The Hawaiian Volcano Observatory HVO website that has just been launched is part of a much larger effort that includes not only the volcano observatories but the entire USGS.

This new system, essentially a larger database, will house the content and data to drive websites for all USGS programs, including the Coastal and Marine Hazards and Resources Program and the Earthquake Hazards Program, as well as the Volcano Hazards Program (VHP).

Today’s HVO website doesn’t look dramatically different than the 2017–2020 website. The content on the new website is essentially the same ; it is just formatted slightly differently.

On the full-sized version (using a tablet or computer), users can still access Hawaiian volcanoes information and data via a menu of options viewed on the left-hand side of the screen, with a list of shortcuts to our most popular pages available on the right-hand side. News items are listed at the bottom of the homepage. The new website maintains the dynamic data streams — seismic maps, deformation plots, and webcam imagery of Hawaiian volcanoes — of the old website.

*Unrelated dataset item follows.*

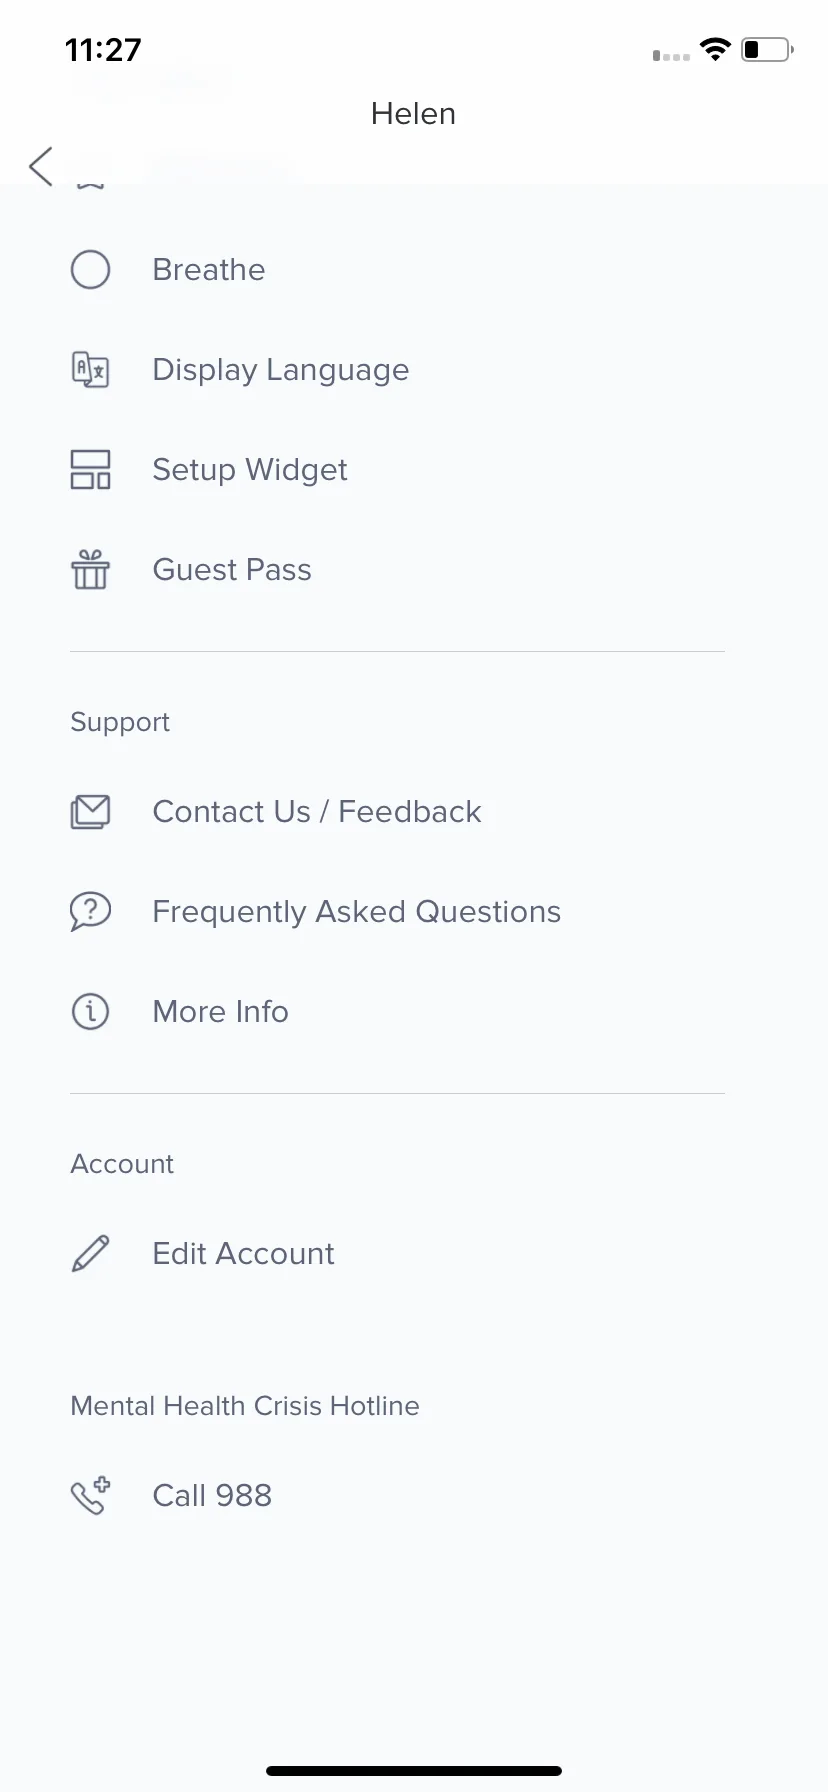
Task: Select Setup Widget
Action: [397, 469]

A major improvement on the new HVO website is that it is more mobile-friendly. With almost half of website visitors doing so via mobile devices, it is now easier to check the status of Hawaiian volcanoes at any time and from any device. The new website will automatically re-size a page when viewed on smaller screens, which meets the federal mandate to make our data and volcano information more accessible.

One of the biggest changes to the new HVO website is its dynamic connection to USGS-wide pages. By integrating HVO’s website with the rest of USGS, information on Hawaiian volcanoes can be easily shared. It also helps the website visitors find more easily information, data, and content related to the subject that interests them.